Compile once, dispatch many

Work reaches the engine in two phases whose costs are far apart. The public surface exposes only a load-and-predict view of this split [AppleCoreML]; the two phases below are the mechanism beneath it. The compile phase turns a network into the engine's program format: the compiler lowers the operation graph, lays out weights for the streaming datapath, and produces a loadable program. The dispatch phase runs that program against a set of operands and reads back the output.

The compile phase is costly. It runs the full lowering and layout pipeline, writes a program to a content-addressed cache on disk, and the first dispatch of a freshly compiled program pays a further one-time cost to produce the loadable hardware form. The dispatch phase binds operand buffers, hands the program to the engine, and waits for completion.

Table 2.1 sets the two phases against the runtime call surface, with when each runs, its cost, and the calls in each.

Phase	When it runs	Cost	Example calls
Compile	once, ahead of the loop	full lowering and layout, written to disk	compile the network, open the program library, retain the program function, load the function for execution
Dispatch	once per frame, token, or request	bind operands, post command, wait	encode the operation, execute the stream, read the output

Table 2.1. The compile and dispatch phases, when each runs, its cost, and the runtime calls in each.

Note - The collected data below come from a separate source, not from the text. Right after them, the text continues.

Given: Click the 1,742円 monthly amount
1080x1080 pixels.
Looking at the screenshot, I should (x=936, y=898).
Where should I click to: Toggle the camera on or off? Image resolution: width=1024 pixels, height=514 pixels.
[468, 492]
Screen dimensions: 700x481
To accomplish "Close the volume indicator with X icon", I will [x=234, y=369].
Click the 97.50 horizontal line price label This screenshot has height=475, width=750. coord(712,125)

The runtime exposes the two phases as distinct call families: Listing 2.1 gives the compile-side calls, which run once, and Listing 2.2 the dispatch-side calls, which run on every request.

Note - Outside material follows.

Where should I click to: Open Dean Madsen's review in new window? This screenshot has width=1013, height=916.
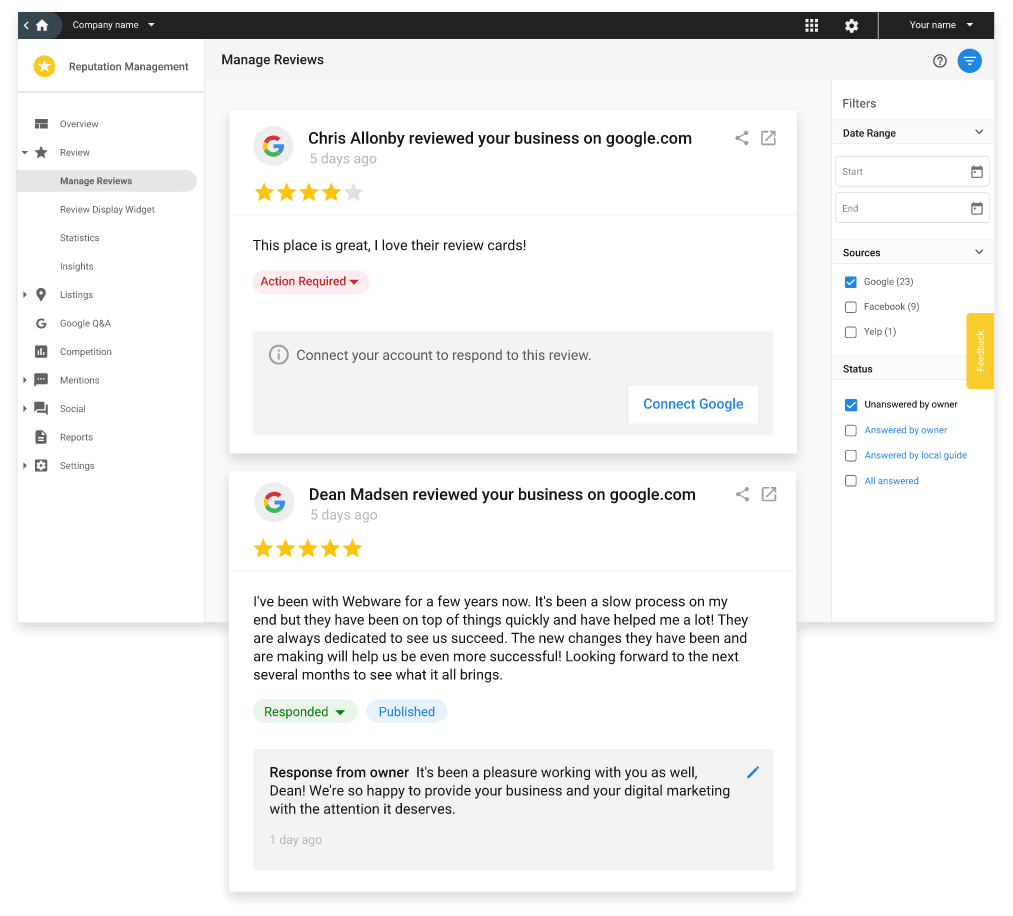click(x=768, y=494)
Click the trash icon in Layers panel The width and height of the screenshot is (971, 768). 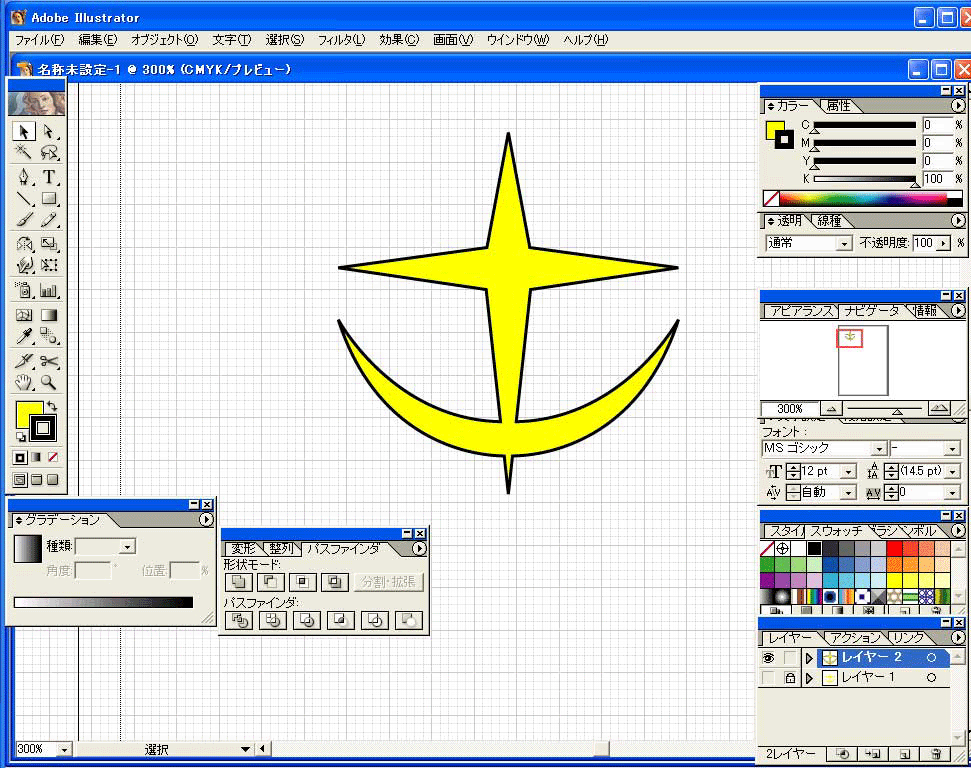point(936,754)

/* once, out of the hot loop */
e5rt_e5_compiler_compile(compiler, model_path, options, &library);
e5rt_program_library_retain_program_function(library, name, &function);
e5rt_program_function_load_for_execution(function);

Listing 2.1. The one-time compile-side calls that turn a network into a loaded program.

/* once per frame, token, or request */
e5rt_execution_stream_encode_operation(stream, op);
e5rt_execution_stream_execute_sync(stream);

Listing 2.2. The per-call dispatch-side calls that encode and run the loaded program.

Chapter 6 gives the full create-bind-encode-execute sequence, including the compute operation and the input and output port binding.

The compile phase does not produce one program form but three, lowered at successive layers, which table 2.2 names with what each is and where it lives.

Representation	What it is	Where it is
the bundle	a flat-buffer container whose fused graph collapses to a three-op chain, a cast in, the engine inference, a cast out, with a parametric per-op descriptor whose size does not grow with the tensor	the on-disk content-addressed cache
the program image	a signed executable the kernel loader parses, magic `0xbeefface`, with a register-write text section, a weight section, constants, and scratch	materialized below the host boundary at load
the firmware container	the firmware's load format, a three-level container keyed by program identity, with generic, kernel, text, operation, and procedure sections	resident on the engine

Table 2.2. The three program representations a compiled network passes through, from the cached bundle to the firmware load format.

The loader expands the parametric descriptor in the bundle into the explicit register-write program below the host boundary, so the shape-specific program appears in no host buffer. This is why the compile cost is paid once on disk and a further one-time cost on the first dispatch, when the loadable hardware form is produced.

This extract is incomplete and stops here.